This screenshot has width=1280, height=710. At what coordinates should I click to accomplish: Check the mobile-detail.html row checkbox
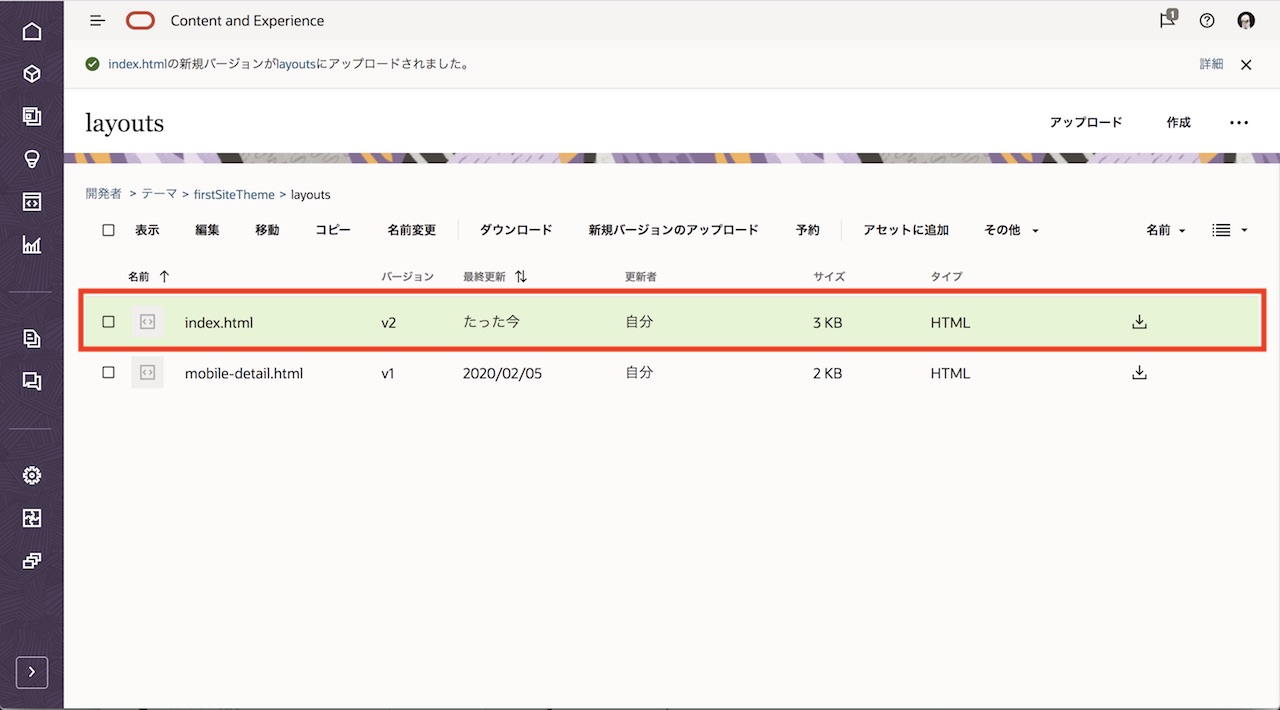[109, 373]
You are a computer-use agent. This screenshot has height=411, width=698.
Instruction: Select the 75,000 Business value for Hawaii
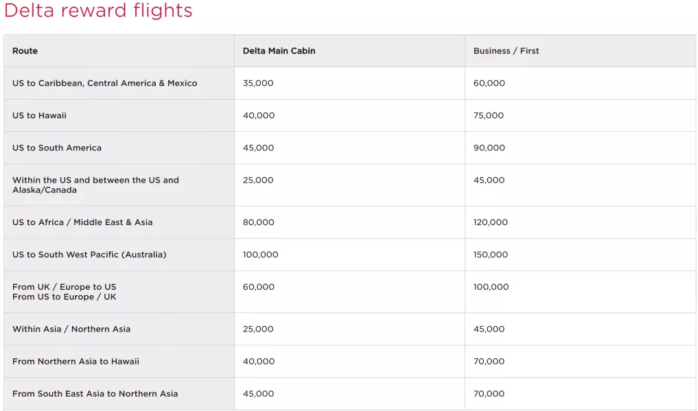point(489,116)
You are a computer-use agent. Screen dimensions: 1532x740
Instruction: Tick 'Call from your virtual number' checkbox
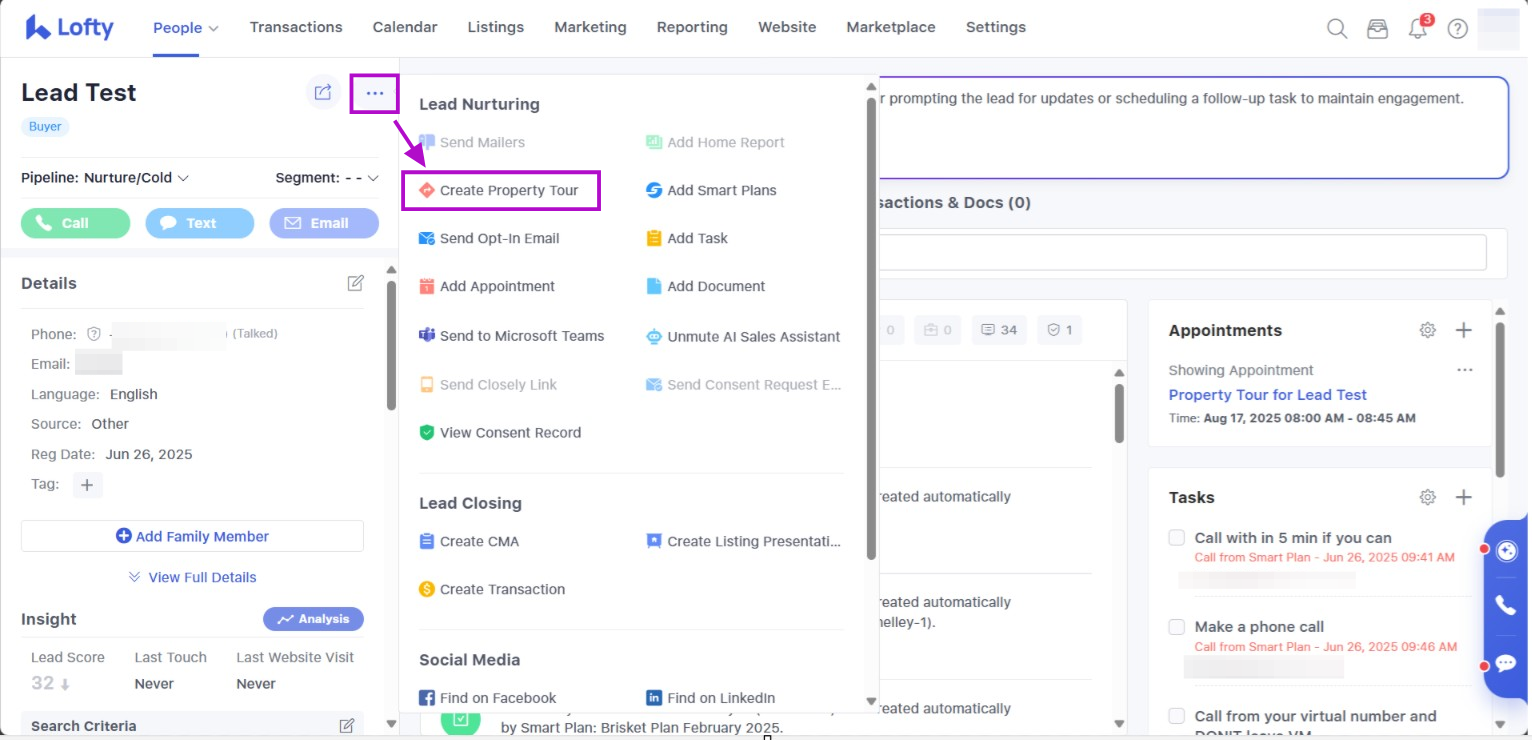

--- --- ---

* [Your objective]:
Could you print the listing above exactly, without the pictures?

* [Solution]:
This screenshot has width=1280, height=710. At what coordinates should I click to accomplish: Check the mobile-detail.html row checkbox
[109, 373]
You are a computer-use agent. This screenshot has height=411, width=698.
Instruction: Select the 75,000 Business value for Hawaii
point(489,116)
You are a computer-use agent. Screen dimensions: 1532x740
Instruction: Tick 'Call from your virtual number' checkbox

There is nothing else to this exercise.